Non-reflexive function spaces Given: Let $S$ be an infinite set, and let $\lbrace s_n \rbrace_{n=1}^{\infty}$ be a sequence of distinct points in $S$. Let $X$ be a Banach space of bounded functions on $S$, supplied with the supremum-norm. Suppose that, for all choices $s_{1}^{'}, \cdots , s_{k}^{'}$ of finitely many different elements of $\{ s_n :
n = 0, 1, 2, \cdots \}$, and for all choices $\alpha_1, \cdots , \alpha_k$ of scalars such that $|\alpha_i| = 1$$(1 \leq i \leq k)$, there exists an element $f$ of $X$ such that $||f||_{\infty} \leq 1$ and $f(s_{i}^{'}) = \alpha_i (1 \leq i \leq k)$.
I need some help with the following questions;


*

*If $x = (x_1, x_2, \cdots) \in \ell^{1}$, then show that $\phi_x (f):= \sum_{n=1}^{\infty} x_n f(s_n)$ is a bounded linear functional on $X$.

*Show that the map $x \rightarrow \phi_x$ is an isometric embedding of $\ell^{1}$ into $X^{'}$.

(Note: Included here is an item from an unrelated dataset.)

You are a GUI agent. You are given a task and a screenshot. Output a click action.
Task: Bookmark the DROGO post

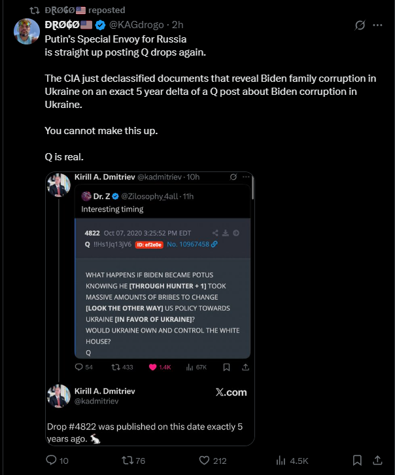(x=357, y=461)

*Show that $X$ is not reflexive. 

*Show that $C[a, b]$ is not reflexive $(a < b)$.

 A: I can answer the first two points for you as a hint, and I'll give a direction for the third point.
The linearity of $\phi_x$ and of the map $x\to\phi_x$ both follow directly from their definitions.
For boundedness of $\phi_x$:
$$\|\phi_x(f)\|\le|\sum_n x_n|\cdot\|f\|\le\sum_n |x_n|\cdot\|f\|=\|x\|_1\cdot\|f\|$$
via the triangle inequality.
Note that this implies $\|\phi_x\|\le\|x\|_1$. So we only need to show $\|\phi_x\|\ge\|x\|_1$.
We can use the supposedly existing function from your question; for each $k$ we choose $s'_i=s_i$ and $\alpha_i=1/\text{sgn}(x_i)$, get an $f_k\in X$ as you described and observe:
$\sum_{i=1}^k x_i f_k(s_i)=\sum_{i=1}^k x_i\alpha_i=\sum_{i=1}^k|x_i|$.
This expression goes to $\|x\|_1$ as $k\to\infty$, and the set $\{|\sum_{i=1}^k x_i f_k(s_i)|:k\in\mathbb{N}\}$ is a subset of $\{|\sum_{i=1}^\infty x_i f(s_i)|:\|f\|\le1\}$, so the other inequality follows.
For the third point, if we denote $x\mapsto\phi_x$ with $\Phi$, we can use that $X$ reflexive $\iff$ $X'$ reflexive, and that if $\Phi(\ell^1)$ is a closed subspace of $X'$, and not reflexive, then $X'$ is not reflexive.